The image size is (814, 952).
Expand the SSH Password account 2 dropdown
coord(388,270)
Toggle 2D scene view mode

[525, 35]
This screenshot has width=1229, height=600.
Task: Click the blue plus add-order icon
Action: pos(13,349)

┄┄┄┄┄┄┄┄┄┄┄┄┄┄┄┄┄┄┄┄

### Task directions
Reproduce the lines above word for word.

### The output
The image size is (814, 952).
Expand the SSH Password account 2 dropdown
coord(388,270)
Toggle 2D scene view mode

[525, 35]
This screenshot has width=1229, height=600.
Task: Click the blue plus add-order icon
Action: pos(13,349)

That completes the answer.